De 1952 à 1960, les Mau Mau se sont rebellés contre les colons britanniques pour reprendre leurs terres. La répression pour mater la révolte a été sanglante : des dizaines de milliers de Kenyans sont emprisonnés, torturés ou encore agressés sexuellement. Suite à une plainte déposée par trois Kenyans qui affirment avoir été victimes de ces violences, le gouvernement britannique a reconnu, ce mardi, que les colons ont effectivement torturé des détenus.

L’affaire a longtemps été passée sous silence. Mais la BBC rapporte que le Royaume-Uni vient de reconnaitre les crimes commis entre 1952 et 1960 par les troupes coloniales contre des détenus Mau Mau. Ces derniers se sont alors révoltés pour récupérer leurs terres, mais la riposte des Anglais a été sanglante. Des dizaines de milliers de Kényans sont tués, emprisonnés, torturés et battus à mort. Ils ont subi l’enfer. Les gardiens de prisons se sont livrés à de véritables actes de barbarie, castrant les hommes, les agressant sexuellement entraînant parfois la mort.

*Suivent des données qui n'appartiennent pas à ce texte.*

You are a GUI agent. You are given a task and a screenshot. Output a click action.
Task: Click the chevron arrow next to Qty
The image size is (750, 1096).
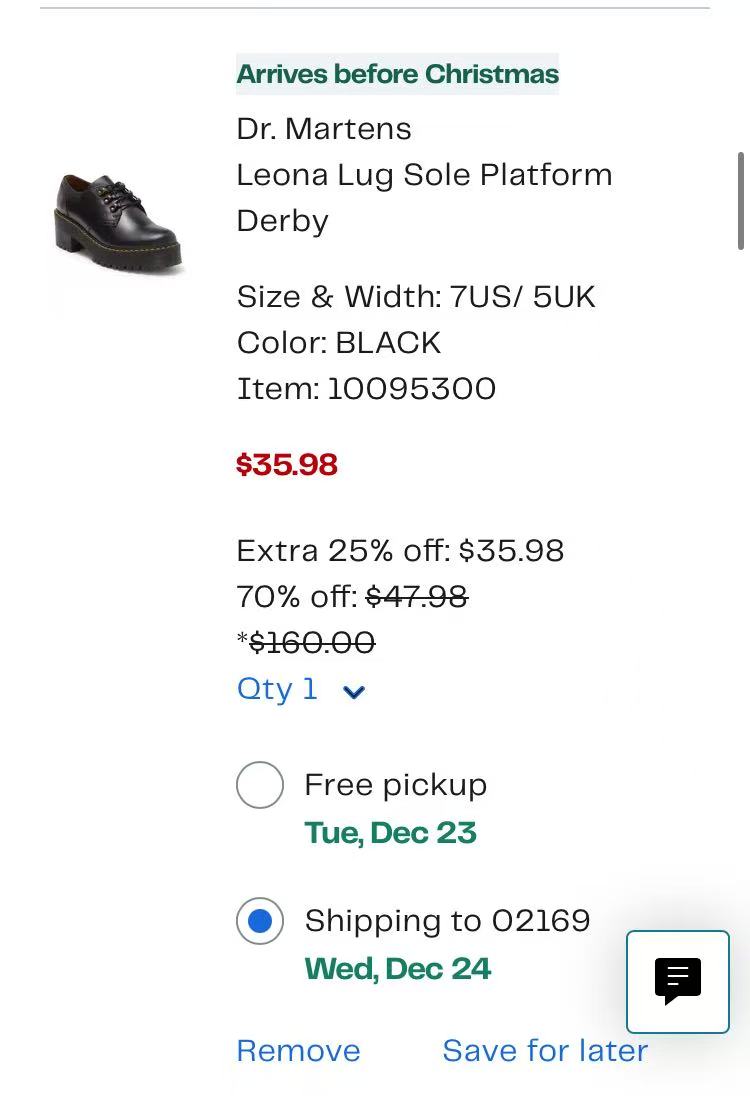point(354,692)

La reconnaissance par les Britanniques des exactions commises durant cette sombre page de l’histoire est une première. Elle résulte de la plainte déposée par trois Kenyans âgés de plus de 70 ans. Les trois plaignants, auditionnés mardi par les juges de la Haute cour, affirment avoir été violentés par les colons anglais. En 2011, ils ont connu une première victoire dans leur bataille juridique contre le Royaume-Uni : le juge Mcombe avait en effet estimé que leur plainte méritait d’être prise en considération. Si le gouvernement reconnaît les mauvais traitements et actes de tortures commis il y a 50 ans, il refuse toujours d’indemniser les victimes.

Violée avec une bouteille d’eau bouillante

Le trio, Paulo Muoka Nzili, Wambuga Wa Nyingi et Jane Muthoni Mara, avait déjà porté plainte en 2009. Sans succès. La Cour suprême a, en 2011, jugé leur plainte irrecevable. Les trois plaignants n’ont pourtant pas été épargnés par la sanglante répression des Anglais. Paulo Muoka Nzili dit avoir été castré, Wambuga Wa Nyingi roué de coups et Jane Muthoni Mara a été violée avec une bouteille remplie d’eau bouillante. Une quatrième victime, Ndiku Mutwiwa Mutua, avait également porté plainte mais est décédée entre temps.

Wambugu Wa Nyingi, 84 ans, affirme, lui, avoir été arrêté à la veille de Noël 1952. Il travaillait comme conducteur de tracteur et était membre du Kenyan African Union (KAU), un parti politique qui militait pour obtenir davantage de libertés et d’indépendance pour les Kenyans. Wambugu sans avoir jamais prêté serment au mouvement Mau Mau, a été arrêté de nuit par sept officiers blancs qui l’emmenèrent dans un premier camp, sans jugement. Transféré de camps en camps, il est resté captif pendant neuf ans. Il a été agressé à plusieurs reprises, notamment à Hola Camp où onze détenus ont été battus à mort après avoir refusé de creuser leur propre tombe.

Les souvenirs des violences commises sont encore très présents dans la société kenyane. Mais des survivants de cette époque rappellent aussi que la rébellion Mau Mau était violente envers la population et que des exactions ont été commises par des Kenyans eux-mêmes. Plus de cinquante années après, le travail de mémoire n’en est qu’à ses débuts.